I take MGen Peter Dawe, Commander of the Canadian Special Operations Forces Command T his word when he says that ““This is not about achieving set quotas or anything else … [and] … From a hard-operational perspective, do we have the right mix of people with the right sort of background, education, language, ethnicity, gender … that will allow us to do what our government expects us to do and will expect us to do in the future?”” I believe that any focus on gender is politically inspired rubbish; I know that many women can do everything that many men can do, sometimes better ~ their gender is totally and completely irrelevant.
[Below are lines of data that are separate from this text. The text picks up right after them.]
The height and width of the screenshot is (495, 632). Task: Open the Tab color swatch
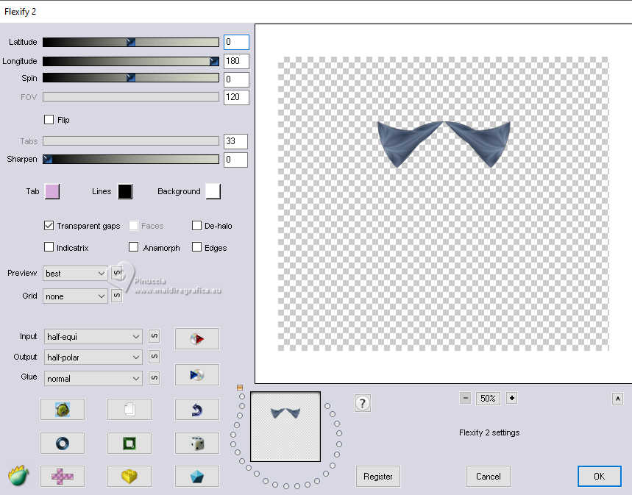point(52,191)
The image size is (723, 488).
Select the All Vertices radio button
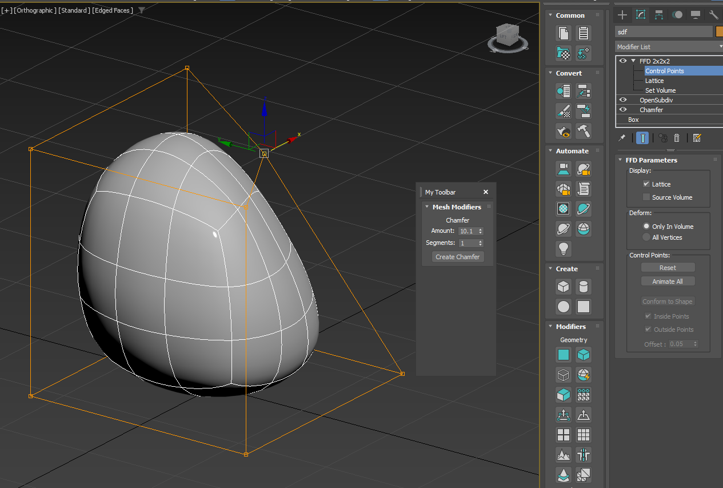646,237

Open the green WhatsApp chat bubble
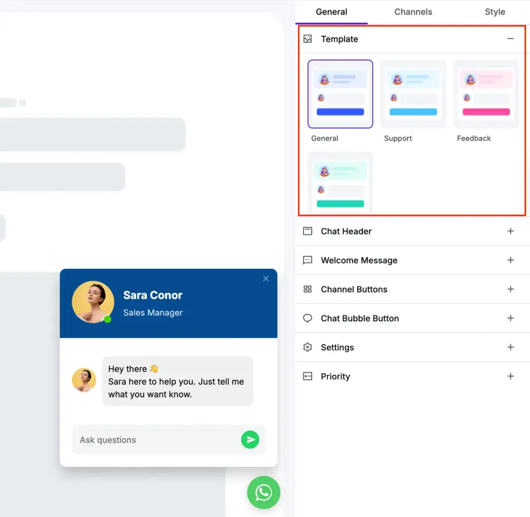[x=264, y=492]
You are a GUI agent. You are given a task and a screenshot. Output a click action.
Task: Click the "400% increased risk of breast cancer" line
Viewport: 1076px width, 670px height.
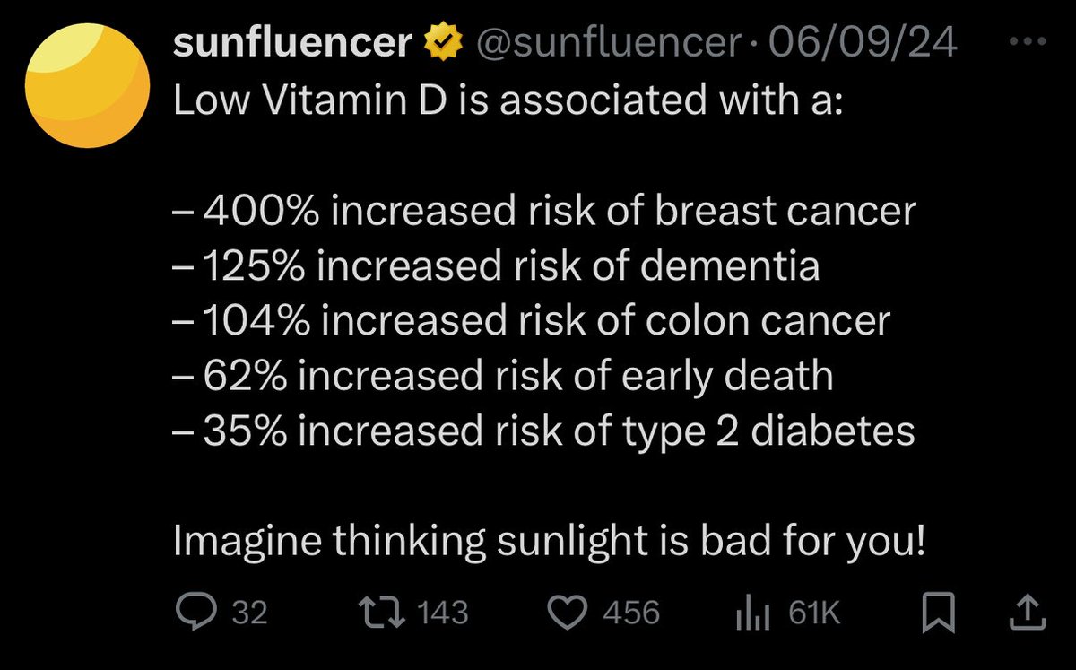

I also know, from discussion with serving members, that the Canadian Forces have an across the board recruiting and retention problem. The solutions to the recruiting and retention (both matter, equally) problems include

  • Better pay and allowance ~ that’s always a pretty obvious solution to part of the problem;
  • Separate pay for leadership (rank) and for skill (trade) ~ it has been over 50 years since Paul Hellyer screwed up the rank/trade system (especially the junior leadership ranks) in a (very welcome by all who, like me, were serving then) attempt to solve a remuneration problem. It’s well past time to revisit the whole pay and allowances system;
  • Newer and better equipment ~ who can blame young, hotshot fighter pilots for not wanting to fly 30+ years old, hand-me-down from Australia, jets? Who can blame sailors for being tired of constant sea duty in old warships? Who can blame soldiers for showing disdain for an Army that cannot even issue them proper boots or replace a World War II vintage pistol? and
  • Fight! This may seem counter-intuitive, but history and experience and academic studies all say that the best recruiting sergeant, better even than a pay raise and shiny new equipment, is the voice of guns. Now, I know this is exactly 180º out of phase with the current government’s policies and also goes against what many (most, I suspect) Canadians think their military ought to be all about, but neither the government nor many people really know or care much about he health of the military.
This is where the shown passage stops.